Minggu, Oktober 28, 2012

Kepedulian atau Kebutuhan?



Pendidikan adalah investasi bangsa. Kemajuan Negara tentu saja bertumpu pula pada kemajuan pendidikannya. Sayang, di Indonesia tak semua mendapatkan kesempatan mengenyam pendidikan secara adil. Terjadi perbedaan kasta dalam setiap jenjang pendidikan formal. Dibentuknya RSBI dengan biaya mahal dan juga besarnya uang yang harus dikeluarkan untuk menempuh pendidikan tinggi, menjadi sebuah ketakutan bagi rakyat marginal kelas bawah.
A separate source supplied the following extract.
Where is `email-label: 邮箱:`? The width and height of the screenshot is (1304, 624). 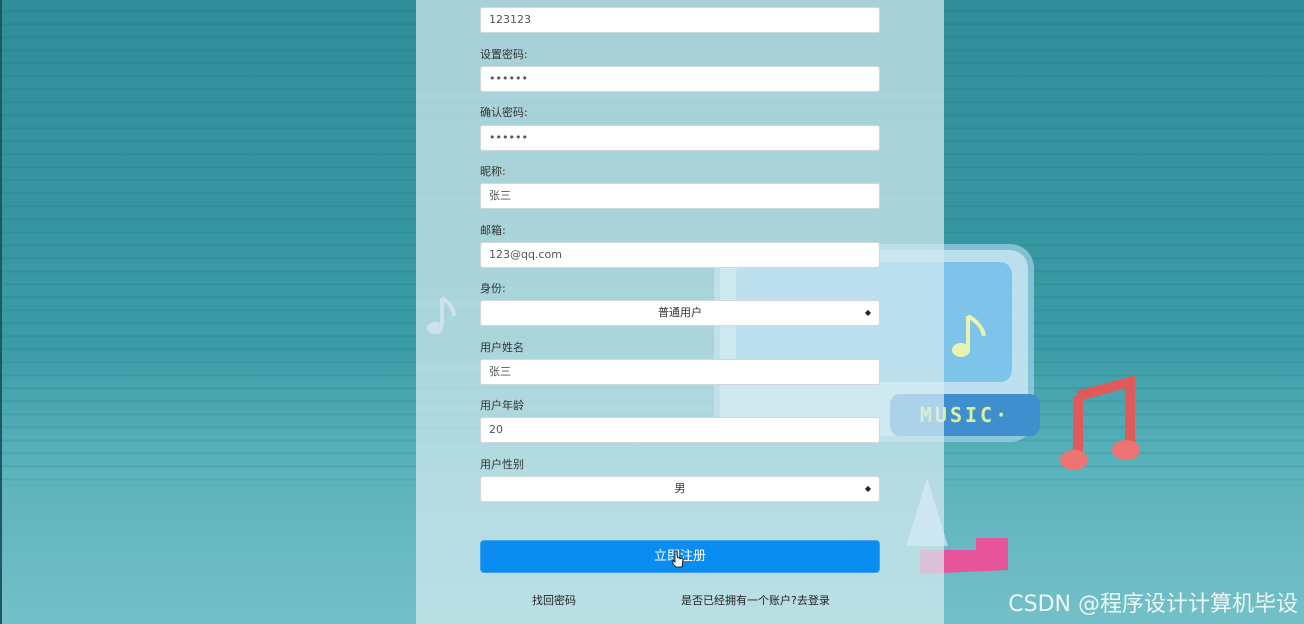 email-label: 邮箱: is located at coordinates (493, 230).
Mahasiswa adalah orang yang beruntung, bernasib baik, sehingga berkesempatan menimba ilmu pengetahuan di perguruan tinggi, kata Soe Hok Gie. Oleh karena itu, salah satu tanggung jawab moralnya adalah membantu mereka yang tak sempat merasakan indahnya kuliah. Membagikan ilmu yang didapat merupakan sebuah cara yang cukup diminati. Berbagai kampus kini mengadakan gerakan mengajar. UI mengajar, UGM mengajar, dsb. Entah latah dari Gerakan Indonesia Mengajar yang dicetuskan Anies Baswedan ataupun inisiatif kampus yang bersangkutan, tak jadi soal. Gerakan tersebut berimbas positif pada pendidikan kaum pinggiran. Kaum yang jarang tersentuh oleh program wajib belajar pemerintah.
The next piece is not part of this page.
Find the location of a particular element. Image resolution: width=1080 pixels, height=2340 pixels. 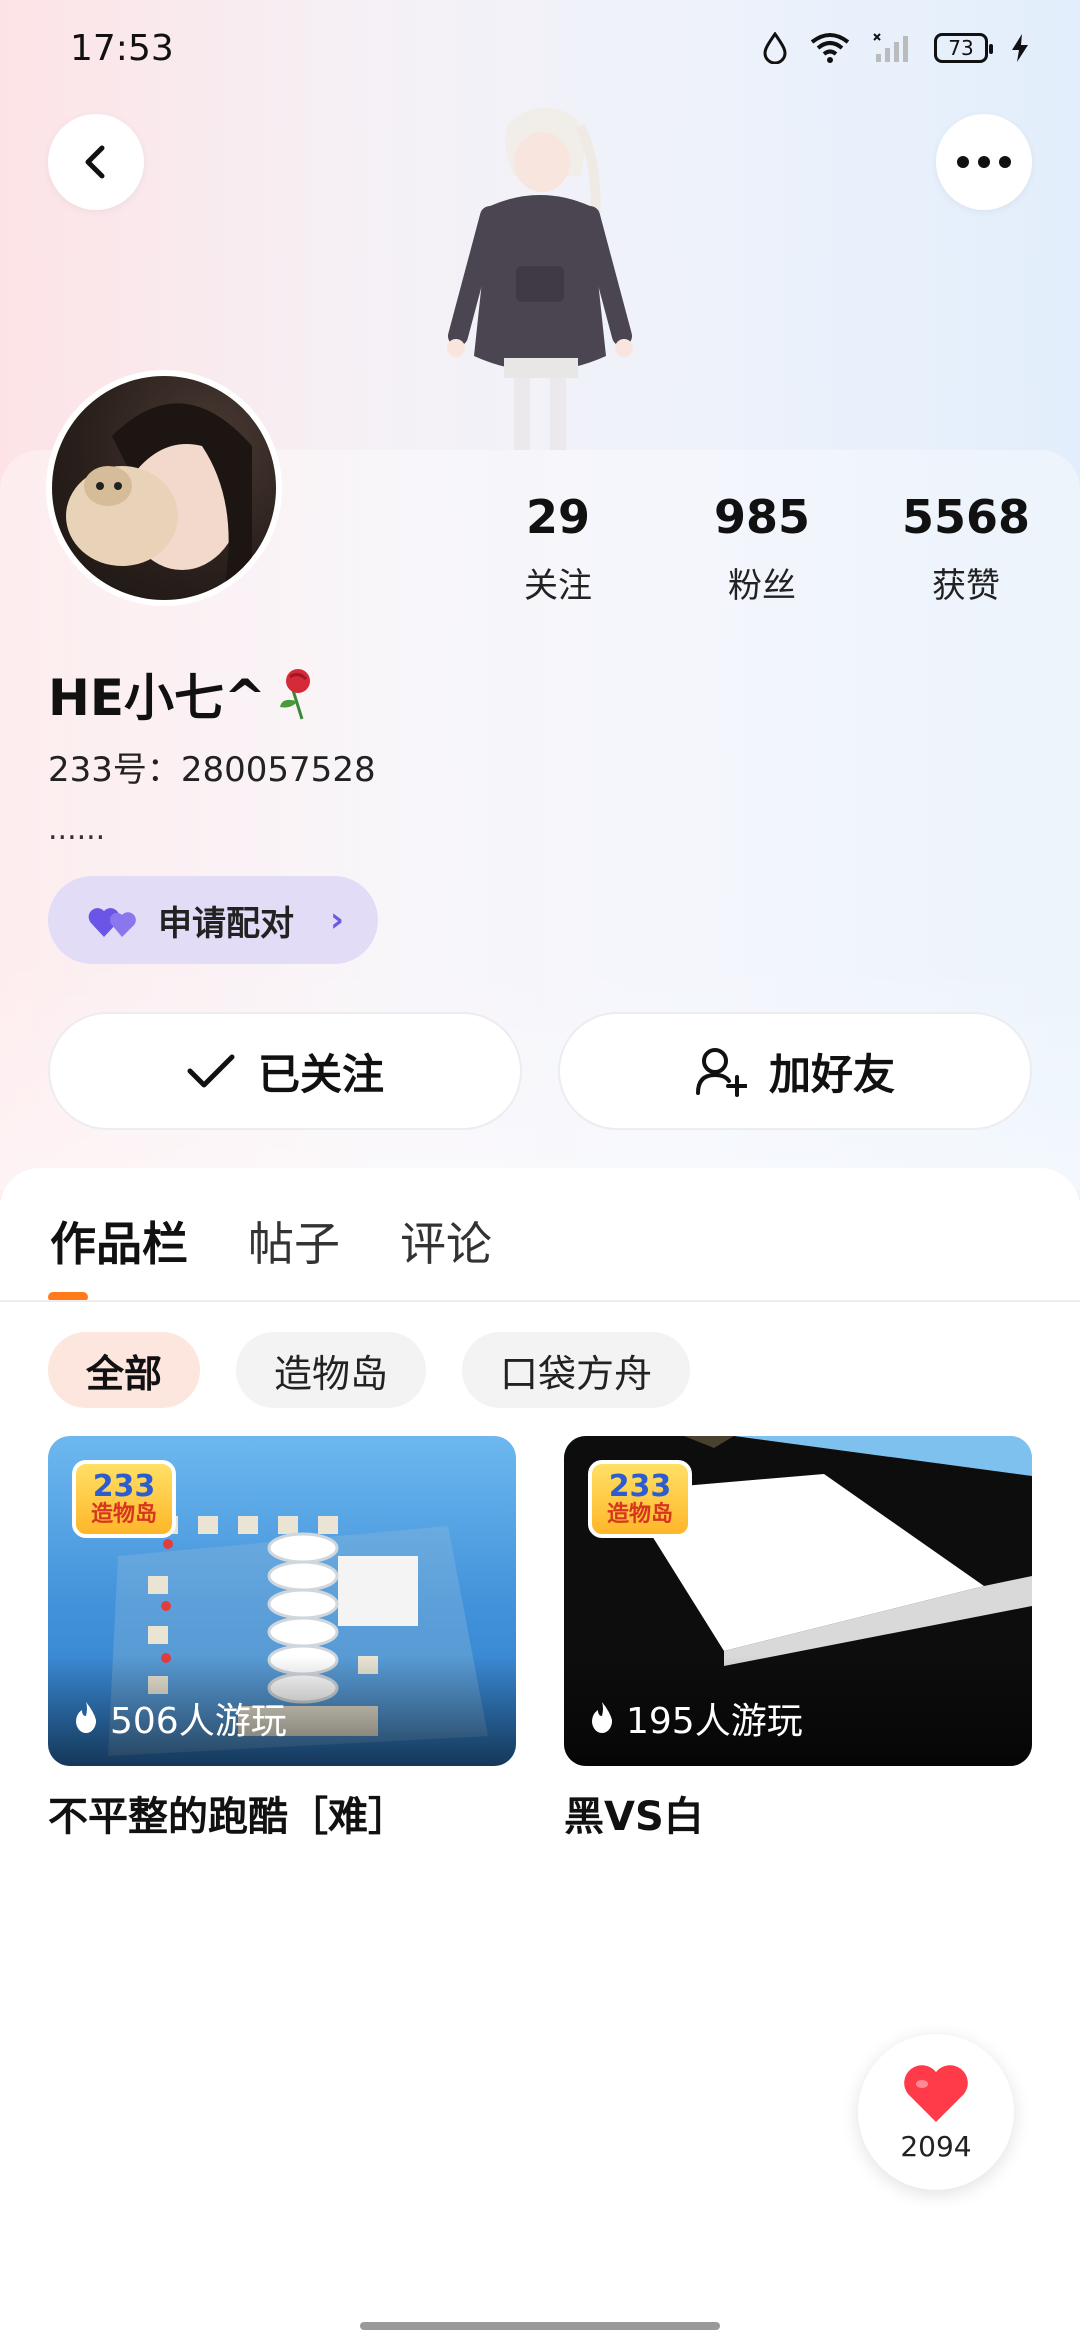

Akan tetapi, konsep tanggung jawab pendidikan oleh mahasiswa tersebut, terdapat banyak anggapan berbeda. Sistem kelas dalam kehidupan terutama sektor ekonomi masih menjadi primadona pemikiran mahasiswa. Alih-alih membagikan ilmu secara gratis, dengan alasan kebutuhan hidup yang besar untuk merantau merajut mimpi, mahasiswa banyak menjadi guru les privat ataupun bimbel yang tentu saja menarik sejumlah uang dari siswanya. Jumlahnya tentu berbeda-beda, tetapi bila dilihat dari hakikatnya kembali lagi dijumpai bahwa mereka kaum berduitlah yang bisa mendapatkan pendidikan.

Pendidikan pun diatur dalam UUD 1945, setiap warga Negara berhak mendapatkan pendidikan. Tak ada sistem kelas. Karenanya, pendidikan merupakan hak mutlak bagi seluruh warga Negara. Tak peduli mereka mempunyai biaya atau tidak.
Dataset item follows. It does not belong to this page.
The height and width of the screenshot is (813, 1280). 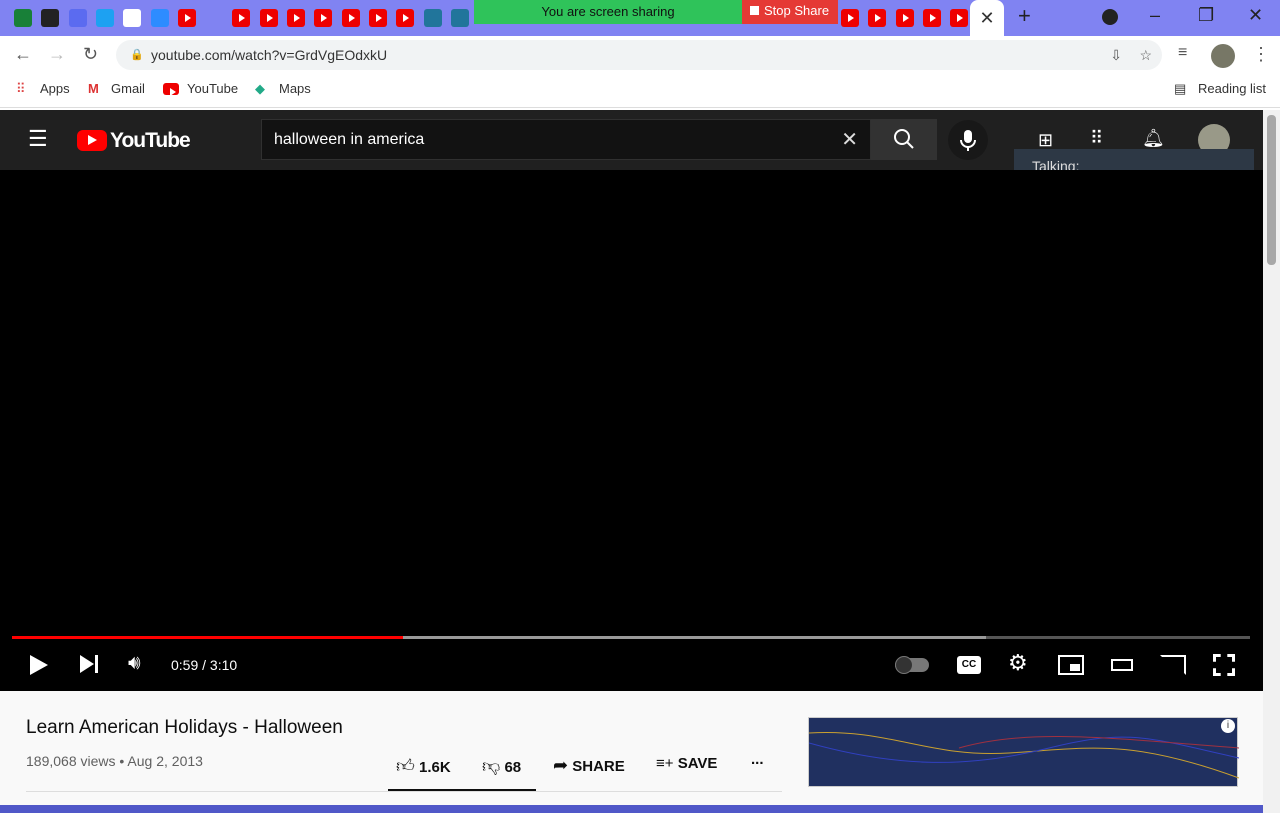 I want to click on bookmark-maps: Maps, so click(x=295, y=89).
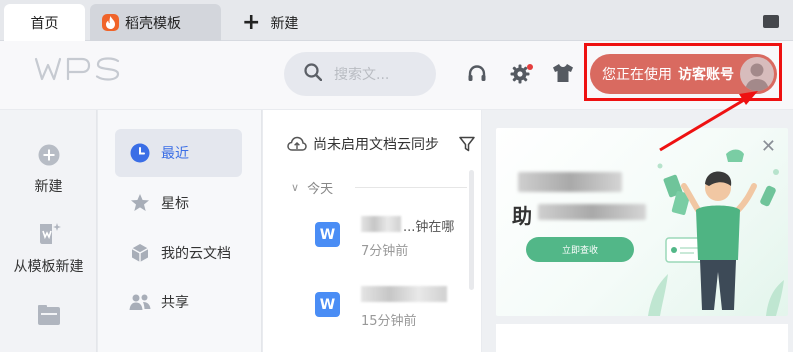  Describe the element at coordinates (153, 24) in the screenshot. I see `tab-template-label: 稻壳模板` at that location.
Melihat lagi konsep nasib bagi mahasiswa, alangkah indahnya jika semua mahasiswa yang bersedia membagi ilmu, mengajar, pun secara cuma-cuma. Layaknya konsep asli dari angkringan, tempat bertukar pikirannya antara kaum terpelajar dengan siapa saja, terutama mereka yang tak mampu mengenyam sekolah, sampai pedagangnya! Syukur, andai saja pemerintah memberikan perhatian dengan memberikan beasiswa bagi mereka yang rela meluangkan waktu untuk mengajar. Nyatanya, dunia tak seindah dengan angan. Pendidikan tetap menggiurkan untuk diperjual belikan, dan mahasiswa semakin tercekik dengan besarnya biaya dalam kehidupan. Jadi, mahasiswa memilih yang mana? kebutuhan atau kepedulian?